__TASK__.
Turn every line of the records into a Markdown table with two columns, Row and Line, where Row numbers each line in order and Line holds the text. Leave out blank lines.

--- start RAW RECORDS ---

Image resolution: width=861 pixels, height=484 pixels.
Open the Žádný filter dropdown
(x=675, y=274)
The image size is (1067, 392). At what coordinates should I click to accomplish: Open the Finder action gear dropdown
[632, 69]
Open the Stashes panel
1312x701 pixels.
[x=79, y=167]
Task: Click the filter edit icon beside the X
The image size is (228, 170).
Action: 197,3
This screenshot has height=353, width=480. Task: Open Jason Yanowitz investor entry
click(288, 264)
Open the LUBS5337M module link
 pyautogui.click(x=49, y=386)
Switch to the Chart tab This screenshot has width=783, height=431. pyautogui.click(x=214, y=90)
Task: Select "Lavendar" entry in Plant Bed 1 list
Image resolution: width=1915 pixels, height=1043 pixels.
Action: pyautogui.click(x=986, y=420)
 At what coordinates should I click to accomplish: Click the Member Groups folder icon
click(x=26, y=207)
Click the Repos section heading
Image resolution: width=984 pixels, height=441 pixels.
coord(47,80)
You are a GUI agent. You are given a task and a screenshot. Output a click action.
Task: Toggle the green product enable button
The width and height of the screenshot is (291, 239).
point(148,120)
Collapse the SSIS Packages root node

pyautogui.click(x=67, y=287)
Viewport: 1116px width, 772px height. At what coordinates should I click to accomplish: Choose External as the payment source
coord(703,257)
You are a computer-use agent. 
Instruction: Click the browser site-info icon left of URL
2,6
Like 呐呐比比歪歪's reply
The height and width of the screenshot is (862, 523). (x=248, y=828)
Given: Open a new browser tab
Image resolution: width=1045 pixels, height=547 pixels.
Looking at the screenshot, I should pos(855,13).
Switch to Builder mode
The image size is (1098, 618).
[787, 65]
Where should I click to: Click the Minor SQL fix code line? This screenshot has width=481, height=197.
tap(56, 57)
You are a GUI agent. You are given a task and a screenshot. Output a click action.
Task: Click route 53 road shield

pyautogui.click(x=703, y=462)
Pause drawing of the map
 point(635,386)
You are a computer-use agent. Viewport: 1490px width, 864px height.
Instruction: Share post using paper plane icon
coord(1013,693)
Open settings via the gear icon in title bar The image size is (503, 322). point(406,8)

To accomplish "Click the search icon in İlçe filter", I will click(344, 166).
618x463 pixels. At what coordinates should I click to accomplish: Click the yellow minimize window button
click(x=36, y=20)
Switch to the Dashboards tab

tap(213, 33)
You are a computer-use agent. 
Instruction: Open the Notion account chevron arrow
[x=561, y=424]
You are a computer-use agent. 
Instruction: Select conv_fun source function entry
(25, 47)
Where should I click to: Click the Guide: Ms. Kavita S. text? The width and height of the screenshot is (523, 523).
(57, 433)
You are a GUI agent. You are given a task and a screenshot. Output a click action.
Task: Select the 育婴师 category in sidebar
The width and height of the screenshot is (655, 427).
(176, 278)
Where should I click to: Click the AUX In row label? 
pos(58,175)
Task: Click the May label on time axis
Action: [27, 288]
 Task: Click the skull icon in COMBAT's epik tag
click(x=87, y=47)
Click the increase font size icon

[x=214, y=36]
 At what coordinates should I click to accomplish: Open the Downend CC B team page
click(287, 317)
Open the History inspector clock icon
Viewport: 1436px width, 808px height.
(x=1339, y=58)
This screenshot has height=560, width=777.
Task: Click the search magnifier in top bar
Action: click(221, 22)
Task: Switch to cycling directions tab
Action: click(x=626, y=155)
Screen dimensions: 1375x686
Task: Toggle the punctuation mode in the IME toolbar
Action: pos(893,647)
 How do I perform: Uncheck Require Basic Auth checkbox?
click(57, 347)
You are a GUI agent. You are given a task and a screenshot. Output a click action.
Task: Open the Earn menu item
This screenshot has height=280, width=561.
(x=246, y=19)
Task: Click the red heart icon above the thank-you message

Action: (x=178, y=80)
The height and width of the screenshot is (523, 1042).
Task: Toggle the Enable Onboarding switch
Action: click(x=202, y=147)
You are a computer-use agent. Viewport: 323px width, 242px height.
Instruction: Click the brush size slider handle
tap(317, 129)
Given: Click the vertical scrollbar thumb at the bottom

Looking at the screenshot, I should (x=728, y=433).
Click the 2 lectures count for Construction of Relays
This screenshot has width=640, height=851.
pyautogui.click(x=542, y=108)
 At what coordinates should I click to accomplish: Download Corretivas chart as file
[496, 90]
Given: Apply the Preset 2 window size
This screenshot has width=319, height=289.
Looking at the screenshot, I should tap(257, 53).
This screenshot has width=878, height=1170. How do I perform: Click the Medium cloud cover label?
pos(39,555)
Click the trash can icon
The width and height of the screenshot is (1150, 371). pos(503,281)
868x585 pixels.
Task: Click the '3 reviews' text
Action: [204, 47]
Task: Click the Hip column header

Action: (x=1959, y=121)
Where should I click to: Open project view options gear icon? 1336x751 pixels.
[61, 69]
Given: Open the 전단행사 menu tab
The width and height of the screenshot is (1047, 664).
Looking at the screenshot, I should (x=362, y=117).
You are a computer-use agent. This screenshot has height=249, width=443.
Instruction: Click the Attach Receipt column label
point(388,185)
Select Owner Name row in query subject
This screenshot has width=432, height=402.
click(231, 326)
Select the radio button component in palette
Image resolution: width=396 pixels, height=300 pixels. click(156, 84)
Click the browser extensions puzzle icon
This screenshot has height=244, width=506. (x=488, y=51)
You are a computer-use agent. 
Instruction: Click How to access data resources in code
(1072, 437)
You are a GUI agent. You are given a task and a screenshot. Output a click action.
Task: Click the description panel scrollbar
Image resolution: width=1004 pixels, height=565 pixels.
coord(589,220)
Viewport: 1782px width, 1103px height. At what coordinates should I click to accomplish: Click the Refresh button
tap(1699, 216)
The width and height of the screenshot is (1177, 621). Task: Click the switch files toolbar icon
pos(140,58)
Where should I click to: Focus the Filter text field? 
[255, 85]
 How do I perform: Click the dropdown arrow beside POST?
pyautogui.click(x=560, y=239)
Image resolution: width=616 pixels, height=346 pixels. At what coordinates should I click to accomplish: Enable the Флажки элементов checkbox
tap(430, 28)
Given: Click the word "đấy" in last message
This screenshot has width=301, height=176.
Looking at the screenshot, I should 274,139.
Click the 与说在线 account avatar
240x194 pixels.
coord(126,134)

--- end RAW RECORDS ---

__TASK RESULT__.
| Row | Line |
|---|---|
| 1 | Image resolution: width=861 pixels, height=484 pixels. |
| 2 | Open the Žádný filter dropdown |
| 3 | (x=675, y=274) |
| 4 | The image size is (1067, 392). At what coordinates should I click to accomplish: Open the Finder action gear dropdown |
| 5 | [632, 69] |
| 6 | Open the Stashes panel |
| 7 | 1312x701 pixels. |
| 8 | [x=79, y=167] |
| 9 | Task: Click the filter edit icon beside the X |
| 10 | The image size is (228, 170). |
| 11 | Action: 197,3 |
| 12 | This screenshot has height=353, width=480. Task: Open Jason Yanowitz investor entry |
| 13 | click(288, 264) |
| 14 | Open the LUBS5337M module link |
| 15 |  pyautogui.click(x=49, y=386) |
| 16 | Switch to the Chart tab This screenshot has width=783, height=431. pyautogui.click(x=214, y=90) |
| 17 | Task: Select "Lavendar" entry in Plant Bed 1 list |
| 18 | Image resolution: width=1915 pixels, height=1043 pixels. |
| 19 | Action: pyautogui.click(x=986, y=420) |
| 20 |  At what coordinates should I click to accomplish: Click the Member Groups folder icon |
| 21 | click(x=26, y=207) |
| 22 | Click the Repos section heading |
| 23 | Image resolution: width=984 pixels, height=441 pixels. |
| 24 | coord(47,80) |
| 25 | You are a GUI agent. You are given a task and a screenshot. Output a click action. |
| 26 | Task: Toggle the green product enable button |
| 27 | The width and height of the screenshot is (291, 239). |
| 28 | point(148,120) |
| 29 | Collapse the SSIS Packages root node |
| 30 | pyautogui.click(x=67, y=287) |
| 31 | Viewport: 1116px width, 772px height. At what coordinates should I click to accomplish: Choose External as the payment source |
| 32 | coord(703,257) |
| 33 | You are a computer-use agent.  |
| 34 | Instruction: Click the browser site-info icon left of URL |
| 35 | 2,6 |
| 36 | Like 呐呐比比歪歪's reply |
| 37 | The height and width of the screenshot is (862, 523). (x=248, y=828) |
| 38 | Given: Open a new browser tab |
| 39 | Image resolution: width=1045 pixels, height=547 pixels. |
| 40 | Looking at the screenshot, I should pos(855,13). |
| 41 | Switch to Builder mode |
| 42 | The image size is (1098, 618). |
| 43 | [787, 65] |
| 44 | Where should I click to: Click the Minor SQL fix code line? This screenshot has width=481, height=197. |
| 45 | tap(56, 57) |
| 46 | You are a GUI agent. You are given a task and a screenshot. Output a click action. |
| 47 | Task: Click route 53 road shield |
| 48 | pyautogui.click(x=703, y=462) |
| 49 | Pause drawing of the map |
| 50 |  point(635,386) |
| 51 | You are a computer-use agent. Viewport: 1490px width, 864px height. |
| 52 | Instruction: Share post using paper plane icon |
| 53 | coord(1013,693) |
| 54 | Open settings via the gear icon in title bar The image size is (503, 322). point(406,8) |
| 55 | To accomplish "Click the search icon in İlçe filter", I will click(344, 166). |
| 56 | 618x463 pixels. At what coordinates should I click to accomplish: Click the yellow minimize window button |
| 57 | click(x=36, y=20) |
| 58 | Switch to the Dashboards tab |
| 59 | tap(213, 33) |
| 60 | You are a computer-use agent.  |
| 61 | Instruction: Open the Notion account chevron arrow |
| 62 | [x=561, y=424] |
| 63 | You are a computer-use agent.  |
| 64 | Instruction: Select conv_fun source function entry |
| 65 | (25, 47) |
| 66 | Where should I click to: Click the Guide: Ms. Kavita S. text? The width and height of the screenshot is (523, 523). |
| 67 | (57, 433) |
| 68 | You are a GUI agent. You are given a task and a screenshot. Output a click action. |
| 69 | Task: Select the 育婴师 category in sidebar |
| 70 | The width and height of the screenshot is (655, 427). |
| 71 | (176, 278) |
| 72 | Where should I click to: Click the AUX In row label?  |
| 73 | pos(58,175) |
| 74 | Task: Click the May label on time axis |
| 75 | Action: [27, 288] |
| 76 |  Task: Click the skull icon in COMBAT's epik tag |
| 77 | click(x=87, y=47) |
| 78 | Click the increase font size icon |
| 79 | [x=214, y=36] |
| 80 |  At what coordinates should I click to accomplish: Open the Downend CC B team page |
| 81 | click(287, 317) |
| 82 | Open the History inspector clock icon |
| 83 | Viewport: 1436px width, 808px height. |
| 84 | (x=1339, y=58) |
| 85 | This screenshot has height=560, width=777. |
| 86 | Task: Click the search magnifier in top bar |
| 87 | Action: click(221, 22) |
| 88 | Task: Switch to cycling directions tab |
| 89 | Action: click(x=626, y=155) |
| 90 | Screen dimensions: 1375x686 |
| 91 | Task: Toggle the punctuation mode in the IME toolbar |
| 92 | Action: pos(893,647) |
| 93 |  How do I perform: Uncheck Require Basic Auth checkbox? |
| 94 | click(57, 347) |
| 95 | You are a GUI agent. You are given a task and a screenshot. Output a click action. |
| 96 | Task: Open the Earn menu item |
| 97 | This screenshot has height=280, width=561. |
| 98 | (x=246, y=19) |
| 99 | Task: Click the red heart icon above the thank-you message |
| 100 | Action: (x=178, y=80) |
| 101 | The height and width of the screenshot is (523, 1042). |
| 102 | Task: Toggle the Enable Onboarding switch |
| 103 | Action: click(x=202, y=147) |
| 104 | You are a computer-use agent. Viewport: 323px width, 242px height. |
| 105 | Instruction: Click the brush size slider handle |
| 106 | tap(317, 129) |
| 107 | Given: Click the vertical scrollbar thumb at the bottom |
| 108 | Looking at the screenshot, I should (x=728, y=433). |
| 109 | Click the 2 lectures count for Construction of Relays |
| 110 | This screenshot has width=640, height=851. |
| 111 | pyautogui.click(x=542, y=108) |
| 112 |  At what coordinates should I click to accomplish: Download Corretivas chart as file |
| 113 | [496, 90] |
| 114 | Given: Apply the Preset 2 window size |
| 115 | This screenshot has width=319, height=289. |
| 116 | Looking at the screenshot, I should tap(257, 53). |
| 117 | This screenshot has width=878, height=1170. How do I perform: Click the Medium cloud cover label? |
| 118 | pos(39,555) |
| 119 | Click the trash can icon |
| 120 | The width and height of the screenshot is (1150, 371). pos(503,281) |
| 121 | 868x585 pixels. |
| 122 | Task: Click the '3 reviews' text |
| 123 | Action: [204, 47] |
| 124 | Task: Click the Hip column header |
| 125 | Action: (x=1959, y=121) |
| 126 | Where should I click to: Open project view options gear icon? 1336x751 pixels. |
| 127 | [61, 69] |
| 128 | Given: Open the 전단행사 menu tab |
| 129 | The width and height of the screenshot is (1047, 664). |
| 130 | Looking at the screenshot, I should (x=362, y=117). |
| 131 | You are a computer-use agent. This screenshot has height=249, width=443. |
| 132 | Instruction: Click the Attach Receipt column label |
| 133 | point(388,185) |
| 134 | Select Owner Name row in query subject |
| 135 | This screenshot has width=432, height=402. |
| 136 | click(231, 326) |
| 137 | Select the radio button component in palette |
| 138 | Image resolution: width=396 pixels, height=300 pixels. click(156, 84) |
| 139 | Click the browser extensions puzzle icon |
| 140 | This screenshot has height=244, width=506. (x=488, y=51) |
| 141 | You are a computer-use agent.  |
| 142 | Instruction: Click How to access data resources in code |
| 143 | (1072, 437) |
| 144 | You are a GUI agent. You are given a task and a screenshot. Output a click action. |
| 145 | Task: Click the description panel scrollbar |
| 146 | Image resolution: width=1004 pixels, height=565 pixels. |
| 147 | coord(589,220) |
| 148 | Viewport: 1782px width, 1103px height. At what coordinates should I click to accomplish: Click the Refresh button |
| 149 | tap(1699, 216) |
| 150 | The width and height of the screenshot is (1177, 621). Task: Click the switch files toolbar icon |
| 151 | pos(140,58) |
| 152 | Where should I click to: Focus the Filter text field?  |
| 153 | [255, 85] |
| 154 |  How do I perform: Click the dropdown arrow beside POST? |
| 155 | pyautogui.click(x=560, y=239) |
| 156 | Image resolution: width=616 pixels, height=346 pixels. At what coordinates should I click to accomplish: Enable the Флажки элементов checkbox |
| 157 | tap(430, 28) |
| 158 | Given: Click the word "đấy" in last message |
| 159 | This screenshot has width=301, height=176. |
| 160 | Looking at the screenshot, I should 274,139. |
| 161 | Click the 与说在线 account avatar |
| 162 | 240x194 pixels. |
| 163 | coord(126,134) |